Wednesday, August 9, 2017

Civil Asset Forfeiture

"Nice house on government pay."
--Mace Ryan (Rapid Fire)

Civil asset forfeiture is government seizure of property believed to be involved in a government crime. For example, people thought to be transporting drugs can have their vehicles confiscated by the police.

The government can use civil asset forfeiture to take property from owners that was used in criminal activity unbeknownst the the owner. Real estate owners (e.g., homeowners, apartment building owners) can lose their property because guests or renters were dealing drugs behind the owners' backs.

The big thing is this: Government can keep the property that it confiscates even if it never convicts, or charges, the owners.

This opens the door for civil asset forfeiture to be a multi-billion dollar money maker for government at all levels. Studies, for instance, indicate that most states allow police and prosecutors to keep at least half the loot that they confiscate. The IRS can also use civil asset forfeiture to increase tax collections.

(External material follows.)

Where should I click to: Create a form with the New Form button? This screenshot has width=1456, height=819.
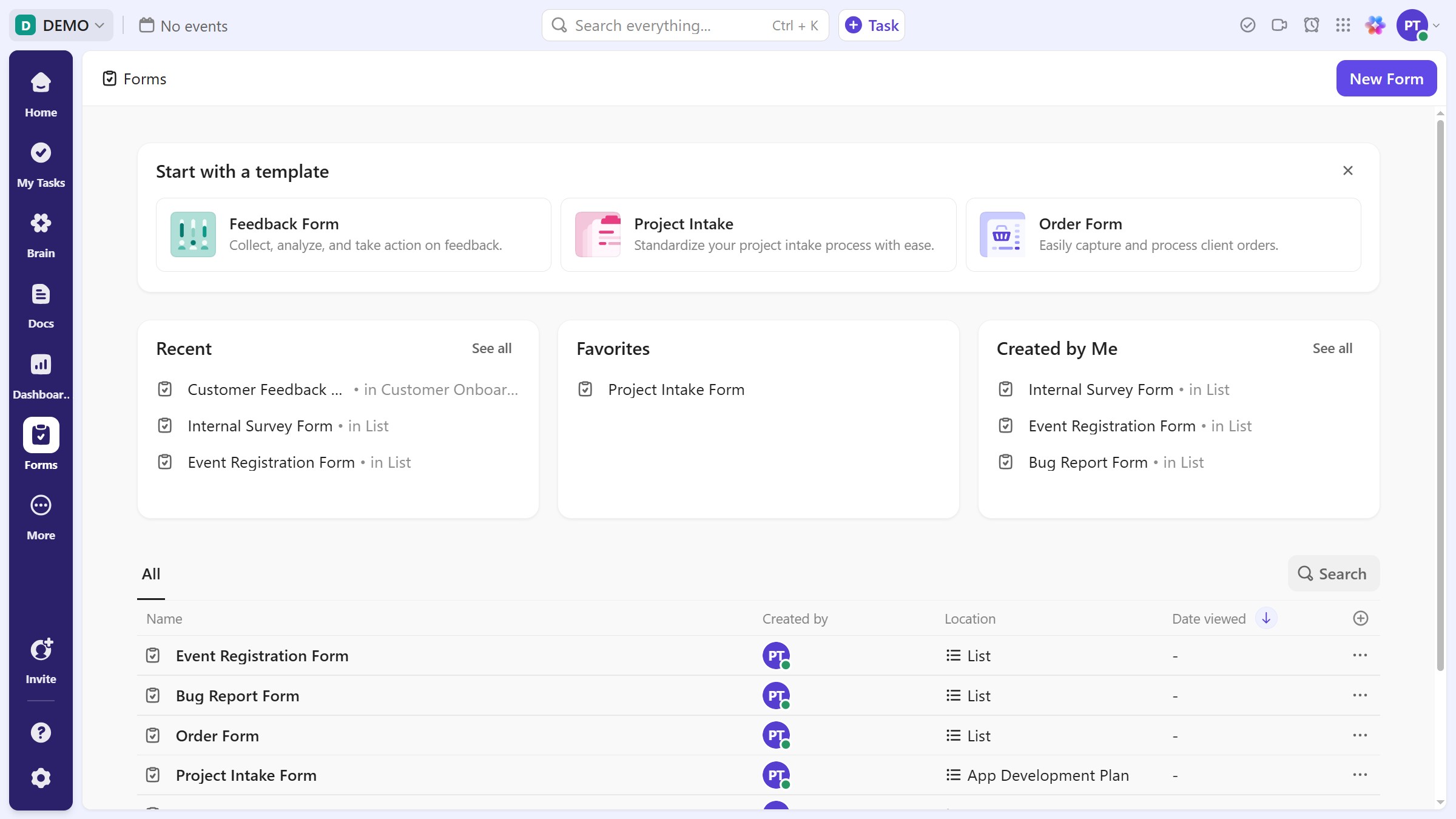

As Ron Paul observes, civil asset forfeiture is a euphemism for civil asset theft. Recently, Attorney General Jeff Sessions ordered the Department of Justice to increase use of civil asset forfeiture. In doing so, he, like his predecessors, is escalating use of a clearly unconstitutional policy.

Twenty four states have now passed legislation limiting its use. Let's hope that trend continues. More state-level push back might impair federal level looting as well.